The protocol When completing a successful DNS resolution, the resolver transmits a DNS message (with the Q/R bit set, since it is a response) to the pre-configured peers, authenticating with TSIG . TODO SIG0? DoT? No acknowledgment is sent or expected. The resolver must send only data that it is sure of (for instance by DNSSEC validation or because it came with the AA bit from the queried server). Since all of the network of resolvers are in the same organizational domain, they MUST agree on the same policy for this assessment. Messages of this protocol are distinguished from other DNS messages by the TSIG key they use (which must therefore be specific to this protocol). TODO or by a dedicated port? This message MAY be the message received by the resolver from the authoritative name servers or it MAY be a new message with data composed from data already obtained by the resolver. TODO privacy risks when sending the question section? Force its elision? The EDNS section MUST be a new one, created to fit the needs of successful transmission to the peer. TODO what about ECS ? Each peer then MAY store the data in its cache. The peer is not supposed to do DNSSEC validation (there is not always all the necessary data in the message).
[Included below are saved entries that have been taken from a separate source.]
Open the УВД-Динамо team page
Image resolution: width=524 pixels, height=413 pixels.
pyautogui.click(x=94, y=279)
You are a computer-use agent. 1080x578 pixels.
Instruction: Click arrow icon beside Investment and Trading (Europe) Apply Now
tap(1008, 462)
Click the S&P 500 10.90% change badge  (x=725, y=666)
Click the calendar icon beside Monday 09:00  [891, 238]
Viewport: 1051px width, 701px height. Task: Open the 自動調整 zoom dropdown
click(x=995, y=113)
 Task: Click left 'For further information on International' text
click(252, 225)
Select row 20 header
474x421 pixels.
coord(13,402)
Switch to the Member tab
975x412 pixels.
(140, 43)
TODO cache only what is in the Answer section? See above about assessing the trustiness of the data.

IANA Considerations None. [RFC-Editor: you may delete this section]

Security Considerations The integrity and authenticity of the cached data is of course critical. DNSSEC would help but it is not yet universally deployed and, moreover, the peer resolvers should not have to redo the validation. So, trust between the peer resolvers is expected because it is the only way for the receiver to be sure of the data. One way to do so is to have all of the peers under the same organisational authority, as mandated here. For the same reason, the channel between peers must be protected, preferrably with cryptography (currently, TSIG is mandatory). ACL and other network techniques are of course useful. Encryption is less important than authentication since we transmit only public data. Nevertheless, it is better to be sure that the channel between the peers is not open to snooping.
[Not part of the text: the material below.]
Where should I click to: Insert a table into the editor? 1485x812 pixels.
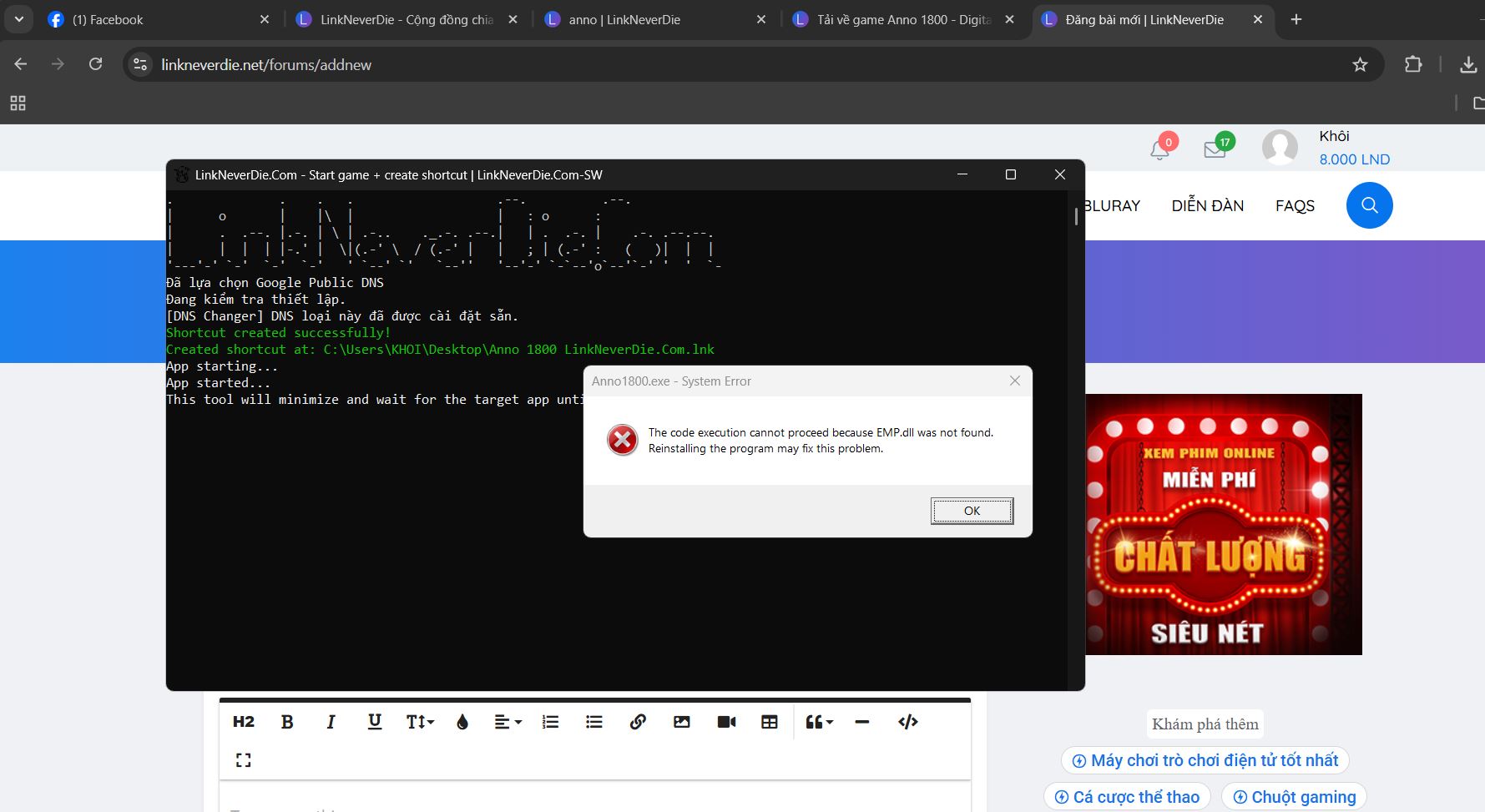[770, 722]
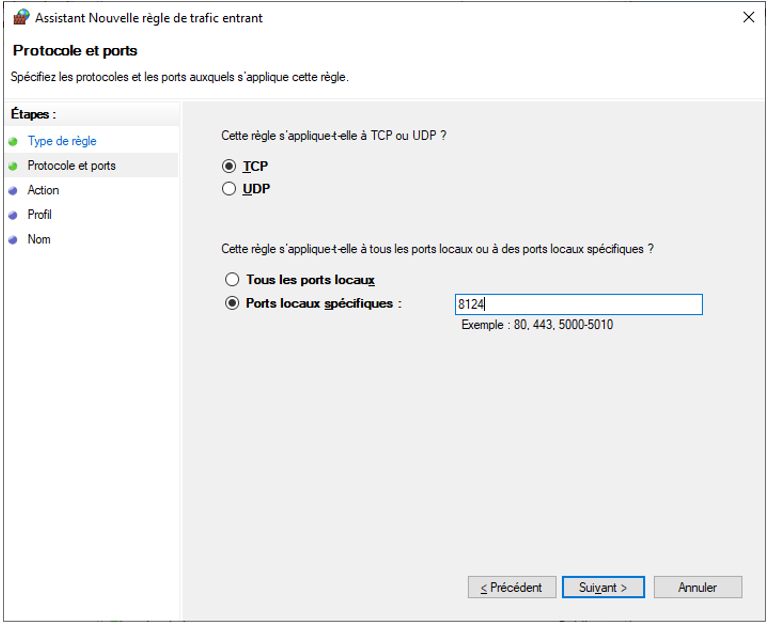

Operational Considerations It is reminded that all resolvers in the network need to trust each other, probably being in the same administrative domain. This specification is not meant to be deployed between unrelated resolvers. The netwok of peer resolvers have to be configured out-of-band before. The way to do it is out-of-scope for this specification.

Related and future work

Related work describes a mechanism to fill DNS caches with data. The format is, like in this document, standard DNS as seen on the wire.

Future work

Negative answers TODO What to do about them? Transmit them? (Be careful of the risk of overloading receving peers for instance when there is a dictionary attack.) Can a receiving peer use and/or to synthetize negative answers since it did not validate data itself?

Transport of messages It may be interesting to replace the unicast messages by multicast (the issues of multicast on the public Internet do no apply here since we envision work under only one organisation). For instance, if we use DoT for the transport of messages and if there are 1,000 servers, having a full mesh of DoT connections may be too much. Is the use of a DHT reasonable? Why not MQTT which is well suited for publish-by-one/consume-by-many? What about protocols like protocol buffers? TODO What about dnstap?

Packing of messages It could be interesting to optimize by packing the data in a C-DNS flow, sent with TCP (with TLS) or QUIC. (Of course, other formats/protocols are possible.)

Different responses When the authoritative servers send different replies depending on the client, the various peers may send different (and under-optimized) responses to a receiving peer.

References Normative References Informative References MQTT Version 5.0 OASIS

Acknowledgements Original idea at the RIPE hackathon in march 2025 at the Netnod office in Stockholm.